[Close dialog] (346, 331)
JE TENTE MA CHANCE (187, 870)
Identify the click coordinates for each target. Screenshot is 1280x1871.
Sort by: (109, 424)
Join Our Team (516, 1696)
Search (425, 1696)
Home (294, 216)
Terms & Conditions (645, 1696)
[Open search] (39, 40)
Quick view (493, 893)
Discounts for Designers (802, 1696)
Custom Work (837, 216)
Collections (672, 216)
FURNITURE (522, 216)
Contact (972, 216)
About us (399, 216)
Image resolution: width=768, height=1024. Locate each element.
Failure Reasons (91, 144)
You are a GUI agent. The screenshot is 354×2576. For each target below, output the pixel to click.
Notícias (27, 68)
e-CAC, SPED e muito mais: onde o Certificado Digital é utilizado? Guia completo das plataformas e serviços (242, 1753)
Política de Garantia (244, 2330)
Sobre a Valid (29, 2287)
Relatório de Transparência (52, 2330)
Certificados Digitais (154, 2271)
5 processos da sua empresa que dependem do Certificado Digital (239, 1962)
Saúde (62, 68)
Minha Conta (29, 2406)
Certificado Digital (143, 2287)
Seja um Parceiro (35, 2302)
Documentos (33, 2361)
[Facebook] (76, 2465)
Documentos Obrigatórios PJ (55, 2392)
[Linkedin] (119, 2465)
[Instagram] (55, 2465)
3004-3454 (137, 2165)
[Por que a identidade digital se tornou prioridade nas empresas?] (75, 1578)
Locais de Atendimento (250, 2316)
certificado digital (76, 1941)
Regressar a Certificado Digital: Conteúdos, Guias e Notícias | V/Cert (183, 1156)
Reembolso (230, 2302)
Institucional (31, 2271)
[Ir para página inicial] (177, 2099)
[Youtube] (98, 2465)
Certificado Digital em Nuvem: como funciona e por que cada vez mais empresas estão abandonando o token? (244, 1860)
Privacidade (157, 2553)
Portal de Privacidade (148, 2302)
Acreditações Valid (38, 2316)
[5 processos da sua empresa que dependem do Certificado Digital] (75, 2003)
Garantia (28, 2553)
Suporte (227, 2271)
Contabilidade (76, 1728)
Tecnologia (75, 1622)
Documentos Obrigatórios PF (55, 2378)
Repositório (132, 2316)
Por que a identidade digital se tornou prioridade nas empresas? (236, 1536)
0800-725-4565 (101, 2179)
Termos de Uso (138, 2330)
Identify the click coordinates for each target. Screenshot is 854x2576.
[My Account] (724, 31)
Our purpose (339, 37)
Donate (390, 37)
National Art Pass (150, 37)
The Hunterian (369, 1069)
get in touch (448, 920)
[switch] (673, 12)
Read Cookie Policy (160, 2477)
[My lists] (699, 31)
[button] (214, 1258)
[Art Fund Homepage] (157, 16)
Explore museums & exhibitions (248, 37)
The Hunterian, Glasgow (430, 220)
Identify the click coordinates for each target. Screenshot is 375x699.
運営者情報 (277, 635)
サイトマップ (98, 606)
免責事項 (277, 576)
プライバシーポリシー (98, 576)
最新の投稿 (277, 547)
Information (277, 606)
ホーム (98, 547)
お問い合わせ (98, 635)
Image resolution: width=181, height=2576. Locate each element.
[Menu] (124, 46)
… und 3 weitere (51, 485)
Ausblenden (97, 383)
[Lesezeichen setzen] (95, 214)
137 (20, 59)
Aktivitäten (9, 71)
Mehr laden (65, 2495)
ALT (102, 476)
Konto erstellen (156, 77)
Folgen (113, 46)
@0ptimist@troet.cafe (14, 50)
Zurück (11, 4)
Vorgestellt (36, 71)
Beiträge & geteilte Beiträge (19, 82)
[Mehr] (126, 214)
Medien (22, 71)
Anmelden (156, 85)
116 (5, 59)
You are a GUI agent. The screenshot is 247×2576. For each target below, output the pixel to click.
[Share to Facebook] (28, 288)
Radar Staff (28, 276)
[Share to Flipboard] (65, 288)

### Directions for this task
What is needed is an exact copy of the entries above, from the first line through the line holding "Notícias (27, 68)", with both of those lines kept; please give nothing else.

### Result of this task
[Close dialog] (346, 331)
JE TENTE MA CHANCE (187, 870)
Identify the click coordinates for each target. Screenshot is 1280x1871.
Sort by: (109, 424)
Join Our Team (516, 1696)
Search (425, 1696)
Home (294, 216)
Terms & Conditions (645, 1696)
[Open search] (39, 40)
Quick view (493, 893)
Discounts for Designers (802, 1696)
Custom Work (837, 216)
Collections (672, 216)
FURNITURE (522, 216)
Contact (972, 216)
About us (399, 216)
Image resolution: width=768, height=1024. Locate each element.
Failure Reasons (91, 144)
You are a GUI agent. The screenshot is 354×2576. For each target below, output the pixel to click.
Notícias (27, 68)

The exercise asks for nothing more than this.